NEW DELHI: Indian Prime Minister Narendra Modi, in his Independence Day speech in New Delhi on Tuesday, condemned the killing of people in the name of religion.
The speech, coming on the day when India celebrates its 70th birthday, holds significance. Religious violence and attacks on secularism have defined the three-year government of the Hindu right-wing Bharatiya Janata Party (BJP).
This has created fear among large sections of society about the direction Indian democracy is taking.
Some 6 km away from the Red Fort, where Modi delivered his speech, Abdul Haq Qasmi and some 25 of his students loiter around India Gate, a prominent landmark in New Delhi.
With flags in their hands, they chant “saare jahan se achha Hindustan hamara” (India is better than all the countries in the world).
A local imam in a nearby mosque, Qasmi is very protective of his students, and makes sure they do not get lost in the crowd of hundreds who usually flock to the lawn of India Gate for leisure during holidays.
“History doesn’t allow me to trust Modi,” the 30-year-old told Arab News. “Economic development means nothing if you keep your population in fear and deprive them of peace and harmony.”
It is this fear that outgoing Vice President Hamid Ansari spoke of on the eve of his retirement last week.
In an interview with a television channel, he talked about the “feeling of unease and a sense of insecurity” among Muslims.
Congress Party President Sonia Gandhi expressed concern in Parliament last week about the “dark forces” diminishing India’s core values.
But the BJP and its patron Rashtriya Swayamsevak Sangh (RSS), a radical Hindu right-wing group that works as an ideological fountainhead of the ruling party and Hindu fringe groups, reject these concerns.

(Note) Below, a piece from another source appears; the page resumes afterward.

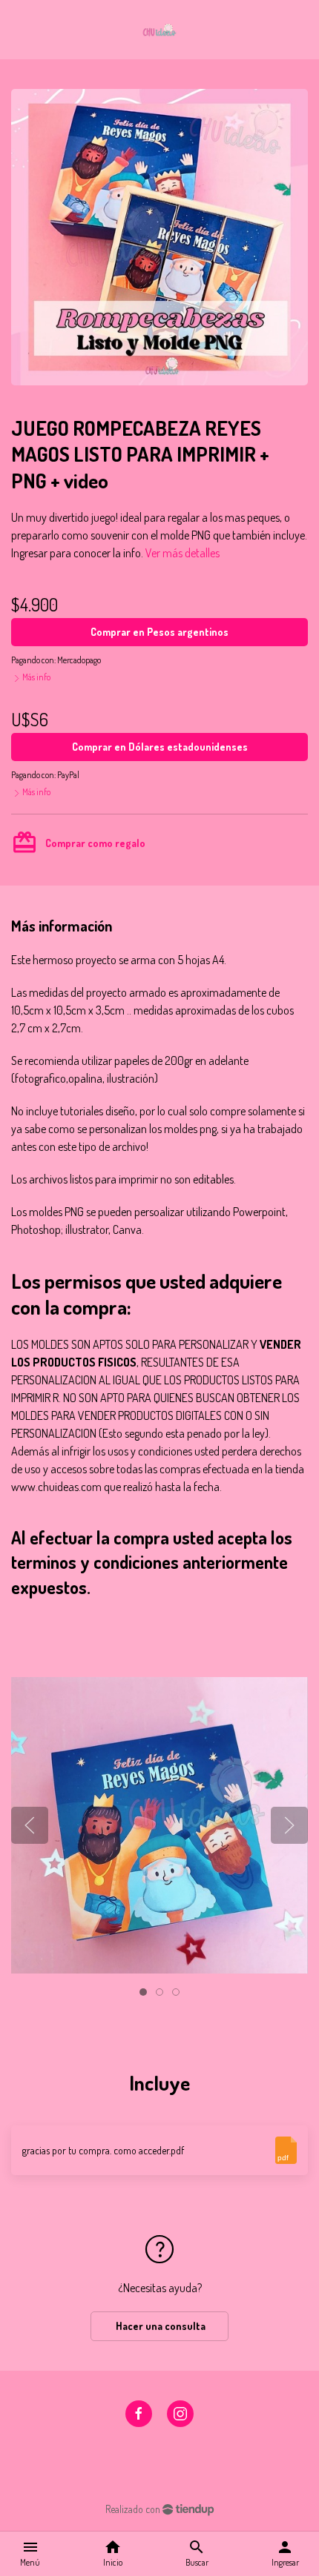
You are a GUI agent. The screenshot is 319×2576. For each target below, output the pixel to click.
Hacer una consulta (159, 2326)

Rakesh Sinha, a prominent thinker in the RSS and head of the India Policy Foundation, a right-wing think tank based in New Delhi, described political developments since 2014 as “decolonization of Indian politics and Indian discourse.”
He told Arab News that India’s first Prime Minister Jawaharlal Nehru, who is called the founder of a liberal, secular and democratic India, “Westernized the idea of India, which was alien to the vast majority, and Modi is bringing about a course correction.”
He said “secularism in India so far meant an appeasement of Muslims,” and the creation of an “Islamic ghetto” in the country “that we’re trying to dismantle.” He added: “We’re on the path to becoming a “genuine liberal democracy.”
Many in India find this argument very disturbing. They say it is the resurrection of the “two-nations theory,” which led to the partition of the country and believes that Hindus and Muslims cannot live together.
Gopalkrishna Gandhi, great grandson of India’s iconic freedom fighter Mohandas Karamchand Gandhi, wrote in the English daily Hindustan Times: “The Two Nations Theory, we must now remind ourselves, had Muslim and Hindu adherents. Pakistan slaked the thirst of the first. That of the second is now wandering over the Indian countryside looking for, thirsting for, disemboweling the Indian earth for, the aquifers of hate.”
Irfan Habib, a prominent historian teaching at Aligarh Muslim University (AMU), told Arab News that the current government is “steeped in religious communalism that creates fear among religious minorities.”
Veteran BBC journalist Mark Tully told Arab News: “Modi runs a Hindu government. He has moved away from the center-right position that the previous BJP government under Atal Behari Vajpayee took, and this is disturbing.”
For the rise of Hindu extremist forces, Tully also blames the Congress Party for “not spelling out in clear terms its secular ideology.”
India at 70 is in a state of flux. The very idea of it as a multicultural, multilingual, multi-religious country is at stake.
Seventy years ago, when the nation-building process started, religious minorities trusted the assurances given to them by the political leadership.
Today that trust is broken. Qasmi’s anxiety is genuine, as are the concerns of many regarding the direction the country is taking.